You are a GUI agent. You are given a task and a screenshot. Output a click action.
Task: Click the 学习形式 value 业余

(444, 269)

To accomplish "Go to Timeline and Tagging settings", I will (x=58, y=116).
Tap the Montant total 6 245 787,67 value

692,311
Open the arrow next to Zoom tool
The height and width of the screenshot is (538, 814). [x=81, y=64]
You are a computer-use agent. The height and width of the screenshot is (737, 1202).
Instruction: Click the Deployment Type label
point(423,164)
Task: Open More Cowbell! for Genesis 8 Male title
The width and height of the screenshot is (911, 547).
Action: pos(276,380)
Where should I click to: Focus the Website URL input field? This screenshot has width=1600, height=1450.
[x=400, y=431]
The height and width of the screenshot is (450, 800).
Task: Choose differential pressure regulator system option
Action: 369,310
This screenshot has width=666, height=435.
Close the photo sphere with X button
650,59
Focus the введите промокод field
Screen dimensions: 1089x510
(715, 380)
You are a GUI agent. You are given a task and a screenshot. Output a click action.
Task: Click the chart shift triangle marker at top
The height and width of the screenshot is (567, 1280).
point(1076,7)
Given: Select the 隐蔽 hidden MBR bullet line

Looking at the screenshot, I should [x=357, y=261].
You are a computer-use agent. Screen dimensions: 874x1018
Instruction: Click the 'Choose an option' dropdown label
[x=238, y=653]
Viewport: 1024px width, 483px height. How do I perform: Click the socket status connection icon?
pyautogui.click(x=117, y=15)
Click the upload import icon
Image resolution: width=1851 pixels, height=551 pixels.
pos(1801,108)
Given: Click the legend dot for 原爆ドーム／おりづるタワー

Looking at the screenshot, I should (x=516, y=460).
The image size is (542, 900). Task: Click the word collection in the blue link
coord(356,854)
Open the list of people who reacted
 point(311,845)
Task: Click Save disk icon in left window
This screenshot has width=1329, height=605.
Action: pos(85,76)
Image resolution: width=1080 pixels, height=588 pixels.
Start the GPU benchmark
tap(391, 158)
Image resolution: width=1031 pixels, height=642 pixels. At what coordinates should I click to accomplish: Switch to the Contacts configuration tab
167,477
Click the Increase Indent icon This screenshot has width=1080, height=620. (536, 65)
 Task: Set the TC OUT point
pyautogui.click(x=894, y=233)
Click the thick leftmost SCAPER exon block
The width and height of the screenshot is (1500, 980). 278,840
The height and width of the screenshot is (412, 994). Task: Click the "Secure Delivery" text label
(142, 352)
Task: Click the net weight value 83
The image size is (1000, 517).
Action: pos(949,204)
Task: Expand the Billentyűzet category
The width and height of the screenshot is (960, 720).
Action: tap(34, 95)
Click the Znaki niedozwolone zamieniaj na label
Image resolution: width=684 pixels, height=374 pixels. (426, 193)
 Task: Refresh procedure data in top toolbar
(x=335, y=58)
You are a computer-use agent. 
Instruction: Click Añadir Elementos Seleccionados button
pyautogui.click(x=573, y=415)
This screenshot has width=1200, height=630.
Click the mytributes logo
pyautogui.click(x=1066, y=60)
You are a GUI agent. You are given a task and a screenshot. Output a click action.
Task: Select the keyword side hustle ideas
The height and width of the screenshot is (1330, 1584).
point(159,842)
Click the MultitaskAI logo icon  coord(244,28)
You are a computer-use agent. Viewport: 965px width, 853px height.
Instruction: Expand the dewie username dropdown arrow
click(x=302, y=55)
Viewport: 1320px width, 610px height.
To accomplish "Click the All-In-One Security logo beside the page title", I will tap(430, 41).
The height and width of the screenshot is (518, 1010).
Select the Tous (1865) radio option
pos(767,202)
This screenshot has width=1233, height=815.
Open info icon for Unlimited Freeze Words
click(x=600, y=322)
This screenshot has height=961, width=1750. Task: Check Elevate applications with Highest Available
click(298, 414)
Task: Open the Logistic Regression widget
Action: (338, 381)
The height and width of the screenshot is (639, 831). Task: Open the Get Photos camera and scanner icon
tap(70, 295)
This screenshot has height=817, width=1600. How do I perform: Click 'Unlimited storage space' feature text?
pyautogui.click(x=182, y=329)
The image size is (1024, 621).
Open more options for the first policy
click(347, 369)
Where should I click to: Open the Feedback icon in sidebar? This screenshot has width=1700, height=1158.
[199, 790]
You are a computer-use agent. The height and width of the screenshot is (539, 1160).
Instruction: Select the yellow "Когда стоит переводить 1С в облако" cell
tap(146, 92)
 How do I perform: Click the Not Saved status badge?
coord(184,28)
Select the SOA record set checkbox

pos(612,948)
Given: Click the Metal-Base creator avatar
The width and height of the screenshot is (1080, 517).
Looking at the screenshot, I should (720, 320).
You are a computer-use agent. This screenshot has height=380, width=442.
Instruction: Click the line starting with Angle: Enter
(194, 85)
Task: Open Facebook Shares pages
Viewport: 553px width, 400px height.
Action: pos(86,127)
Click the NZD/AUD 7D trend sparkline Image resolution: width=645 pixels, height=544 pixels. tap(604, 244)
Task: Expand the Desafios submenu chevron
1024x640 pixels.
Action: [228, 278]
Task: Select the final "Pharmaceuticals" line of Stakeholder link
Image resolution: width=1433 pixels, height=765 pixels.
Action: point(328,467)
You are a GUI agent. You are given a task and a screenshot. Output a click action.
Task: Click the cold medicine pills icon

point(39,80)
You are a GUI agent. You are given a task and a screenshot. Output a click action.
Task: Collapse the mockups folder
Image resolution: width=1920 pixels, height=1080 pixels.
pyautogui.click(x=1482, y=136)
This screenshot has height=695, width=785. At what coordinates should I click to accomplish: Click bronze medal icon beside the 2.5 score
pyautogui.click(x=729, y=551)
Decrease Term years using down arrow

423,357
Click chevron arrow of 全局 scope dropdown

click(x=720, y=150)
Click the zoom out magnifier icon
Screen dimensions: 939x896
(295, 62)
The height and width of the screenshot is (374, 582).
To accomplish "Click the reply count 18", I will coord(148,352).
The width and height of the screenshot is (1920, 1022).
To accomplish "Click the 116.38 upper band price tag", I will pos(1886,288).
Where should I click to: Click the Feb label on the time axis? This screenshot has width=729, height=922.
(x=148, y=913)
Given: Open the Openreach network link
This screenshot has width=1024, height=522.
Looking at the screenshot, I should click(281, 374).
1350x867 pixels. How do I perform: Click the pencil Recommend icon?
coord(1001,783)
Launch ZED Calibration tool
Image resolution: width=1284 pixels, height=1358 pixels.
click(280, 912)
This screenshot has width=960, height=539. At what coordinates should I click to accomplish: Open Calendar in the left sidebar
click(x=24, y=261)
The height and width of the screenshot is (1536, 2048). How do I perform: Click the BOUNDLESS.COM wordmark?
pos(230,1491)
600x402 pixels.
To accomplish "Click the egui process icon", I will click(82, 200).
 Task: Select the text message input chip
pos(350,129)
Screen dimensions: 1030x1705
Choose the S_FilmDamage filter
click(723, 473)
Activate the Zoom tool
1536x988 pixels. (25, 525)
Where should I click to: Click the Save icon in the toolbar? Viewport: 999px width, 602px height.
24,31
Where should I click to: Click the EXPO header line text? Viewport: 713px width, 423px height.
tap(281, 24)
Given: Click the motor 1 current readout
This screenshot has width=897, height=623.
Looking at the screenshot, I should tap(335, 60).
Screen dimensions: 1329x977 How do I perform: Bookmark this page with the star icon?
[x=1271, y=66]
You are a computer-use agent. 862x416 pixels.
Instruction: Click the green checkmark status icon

TASK » Word for word, transcribe all of the material.

RESPONSE TO THIS TASK »
You are a GUI agent. You are given a task and a screenshot. Output a click action.
Task: Click the 学习形式 value 业余

(444, 269)

To accomplish "Go to Timeline and Tagging settings", I will (x=58, y=116).
Tap the Montant total 6 245 787,67 value

692,311
Open the arrow next to Zoom tool
The height and width of the screenshot is (538, 814). [x=81, y=64]
You are a computer-use agent. The height and width of the screenshot is (737, 1202).
Instruction: Click the Deployment Type label
point(423,164)
Task: Open More Cowbell! for Genesis 8 Male title
The width and height of the screenshot is (911, 547).
Action: pos(276,380)
Where should I click to: Focus the Website URL input field? This screenshot has width=1600, height=1450.
[x=400, y=431]
The height and width of the screenshot is (450, 800).
Task: Choose differential pressure regulator system option
Action: 369,310
This screenshot has width=666, height=435.
Close the photo sphere with X button
650,59
Focus the введите промокод field
Screen dimensions: 1089x510
(715, 380)
You are a GUI agent. You are given a task and a screenshot. Output a click action.
Task: Click the chart shift triangle marker at top
The height and width of the screenshot is (567, 1280).
point(1076,7)
Given: Select the 隐蔽 hidden MBR bullet line

Looking at the screenshot, I should [x=357, y=261].
You are a computer-use agent. Screen dimensions: 874x1018
Instruction: Click the 'Choose an option' dropdown label
[x=238, y=653]
Viewport: 1024px width, 483px height. How do I perform: Click the socket status connection icon?
pyautogui.click(x=117, y=15)
Click the upload import icon
Image resolution: width=1851 pixels, height=551 pixels.
pos(1801,108)
Given: Click the legend dot for 原爆ドーム／おりづるタワー

Looking at the screenshot, I should (x=516, y=460).
The image size is (542, 900). Task: Click the word collection in the blue link
coord(356,854)
Open the list of people who reacted
 point(311,845)
Task: Click Save disk icon in left window
This screenshot has width=1329, height=605.
Action: pos(85,76)
Image resolution: width=1080 pixels, height=588 pixels.
Start the GPU benchmark
tap(391, 158)
Image resolution: width=1031 pixels, height=642 pixels. At what coordinates should I click to accomplish: Switch to the Contacts configuration tab
167,477
Click the Increase Indent icon This screenshot has width=1080, height=620. (536, 65)
 Task: Set the TC OUT point
pyautogui.click(x=894, y=233)
Click the thick leftmost SCAPER exon block
The width and height of the screenshot is (1500, 980). 278,840
The height and width of the screenshot is (412, 994). Task: Click the "Secure Delivery" text label
(142, 352)
Task: Click the net weight value 83
The image size is (1000, 517).
Action: pos(949,204)
Task: Expand the Billentyűzet category
The width and height of the screenshot is (960, 720).
Action: tap(34, 95)
Click the Znaki niedozwolone zamieniaj na label
Image resolution: width=684 pixels, height=374 pixels. (426, 193)
 Task: Refresh procedure data in top toolbar
(x=335, y=58)
You are a computer-use agent. 
Instruction: Click Añadir Elementos Seleccionados button
pyautogui.click(x=573, y=415)
This screenshot has width=1200, height=630.
Click the mytributes logo
pyautogui.click(x=1066, y=60)
You are a GUI agent. You are given a task and a screenshot. Output a click action.
Task: Select the keyword side hustle ideas
The height and width of the screenshot is (1330, 1584).
point(159,842)
Click the MultitaskAI logo icon  coord(244,28)
You are a computer-use agent. Viewport: 965px width, 853px height.
Instruction: Expand the dewie username dropdown arrow
click(x=302, y=55)
Viewport: 1320px width, 610px height.
To accomplish "Click the All-In-One Security logo beside the page title", I will tap(430, 41).
The height and width of the screenshot is (518, 1010).
Select the Tous (1865) radio option
pos(767,202)
This screenshot has width=1233, height=815.
Open info icon for Unlimited Freeze Words
click(x=600, y=322)
This screenshot has height=961, width=1750. Task: Check Elevate applications with Highest Available
click(298, 414)
Task: Open the Logistic Regression widget
Action: (338, 381)
The height and width of the screenshot is (639, 831). Task: Open the Get Photos camera and scanner icon
tap(70, 295)
This screenshot has height=817, width=1600. How do I perform: Click 'Unlimited storage space' feature text?
pyautogui.click(x=182, y=329)
The image size is (1024, 621).
Open more options for the first policy
click(347, 369)
Where should I click to: Open the Feedback icon in sidebar? This screenshot has width=1700, height=1158.
[199, 790]
You are a computer-use agent. The height and width of the screenshot is (539, 1160).
Instruction: Select the yellow "Когда стоит переводить 1С в облако" cell
tap(146, 92)
 How do I perform: Click the Not Saved status badge?
coord(184,28)
Select the SOA record set checkbox

pos(612,948)
Given: Click the Metal-Base creator avatar
The width and height of the screenshot is (1080, 517).
Looking at the screenshot, I should (720, 320).
You are a computer-use agent. This screenshot has height=380, width=442.
Instruction: Click the line starting with Angle: Enter
(194, 85)
Task: Open Facebook Shares pages
Viewport: 553px width, 400px height.
Action: pos(86,127)
Click the NZD/AUD 7D trend sparkline Image resolution: width=645 pixels, height=544 pixels. tap(604, 244)
Task: Expand the Desafios submenu chevron
1024x640 pixels.
Action: [228, 278]
Task: Select the final "Pharmaceuticals" line of Stakeholder link
Image resolution: width=1433 pixels, height=765 pixels.
Action: point(328,467)
You are a GUI agent. You are given a task and a screenshot. Output a click action.
Task: Click the cold medicine pills icon

point(39,80)
You are a GUI agent. You are given a task and a screenshot. Output a click action.
Task: Collapse the mockups folder
Image resolution: width=1920 pixels, height=1080 pixels.
pyautogui.click(x=1482, y=136)
This screenshot has height=695, width=785. At what coordinates should I click to accomplish: Click bronze medal icon beside the 2.5 score
pyautogui.click(x=729, y=551)
Decrease Term years using down arrow

423,357
Click chevron arrow of 全局 scope dropdown

click(x=720, y=150)
Click the zoom out magnifier icon
Screen dimensions: 939x896
(295, 62)
The height and width of the screenshot is (374, 582).
To accomplish "Click the reply count 18", I will coord(148,352).
The width and height of the screenshot is (1920, 1022).
To accomplish "Click the 116.38 upper band price tag", I will pos(1886,288).
Where should I click to: Click the Feb label on the time axis? This screenshot has width=729, height=922.
(x=148, y=913)
Given: Open the Openreach network link
This screenshot has width=1024, height=522.
Looking at the screenshot, I should click(281, 374).
1350x867 pixels. How do I perform: Click the pencil Recommend icon?
coord(1001,783)
Launch ZED Calibration tool
Image resolution: width=1284 pixels, height=1358 pixels.
click(280, 912)
This screenshot has width=960, height=539. At what coordinates should I click to accomplish: Open Calendar in the left sidebar
click(x=24, y=261)
The height and width of the screenshot is (1536, 2048). How do I perform: Click the BOUNDLESS.COM wordmark?
pos(230,1491)
600x402 pixels.
To accomplish "Click the egui process icon", I will click(82, 200).
 Task: Select the text message input chip
pos(350,129)
Screen dimensions: 1030x1705
Choose the S_FilmDamage filter
click(723, 473)
Activate the Zoom tool
1536x988 pixels. (25, 525)
Where should I click to: Click the Save icon in the toolbar? Viewport: 999px width, 602px height.
24,31
Where should I click to: Click the EXPO header line text? Viewport: 713px width, 423px height.
tap(281, 24)
Given: Click the motor 1 current readout
This screenshot has width=897, height=623.
Looking at the screenshot, I should tap(335, 60).
Screen dimensions: 1329x977 How do I perform: Bookmark this page with the star icon?
[x=1271, y=66]
You are a computer-use agent. 862x416 pixels.
Instruction: Click the green checkmark status icon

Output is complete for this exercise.